SUPPLIED MATERIAL =
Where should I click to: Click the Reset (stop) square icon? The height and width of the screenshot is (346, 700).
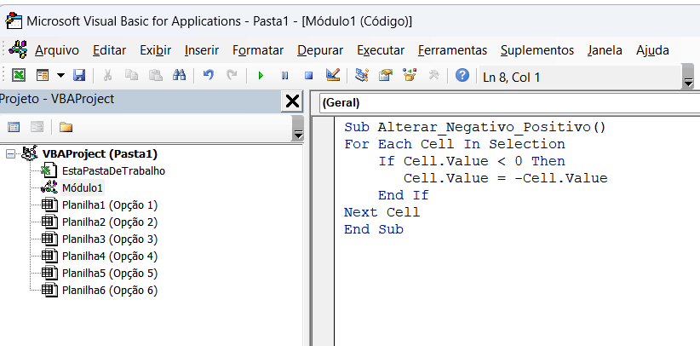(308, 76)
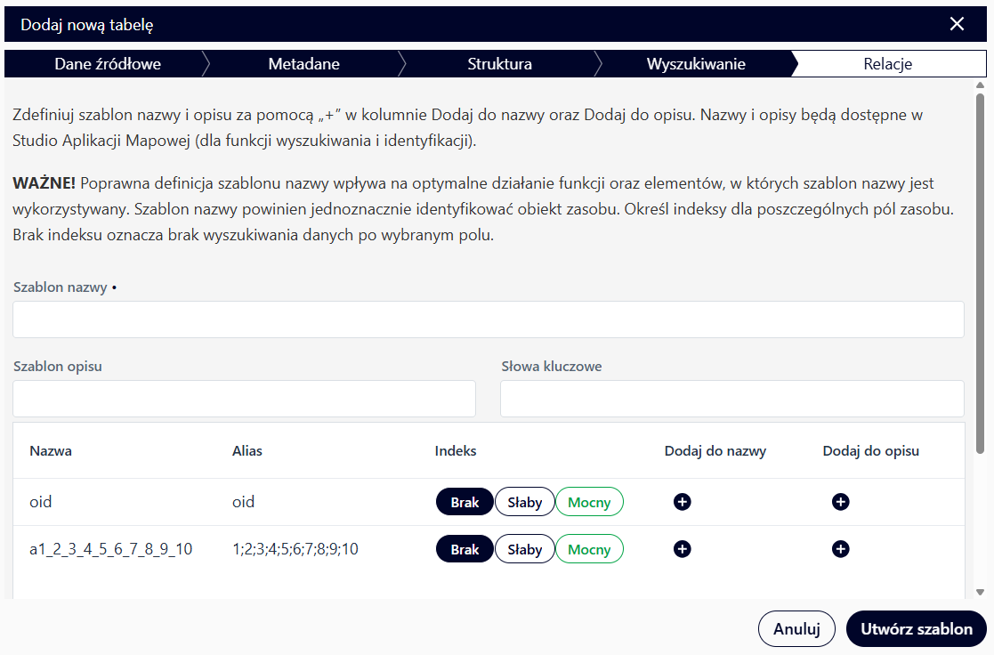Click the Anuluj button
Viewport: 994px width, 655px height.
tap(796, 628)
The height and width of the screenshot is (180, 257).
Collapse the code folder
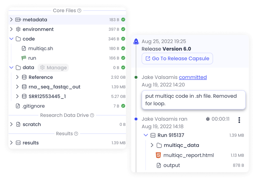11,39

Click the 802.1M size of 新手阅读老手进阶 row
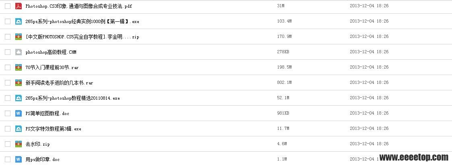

TASK REQUIREMENTS = An exact retyping of the material, minus the pictures, is the required answer.

SOLVED EXERCISE =
Where should I click to: Click the Reset (stop) square icon? The height and width of the screenshot is (346, 700).
(308, 76)
Click the Anuluj button
Viewport: 994px width, 655px height.
tap(796, 628)
The height and width of the screenshot is (180, 257).
Collapse the code folder
11,39

Click the 802.1M size of 新手阅读老手进阶 row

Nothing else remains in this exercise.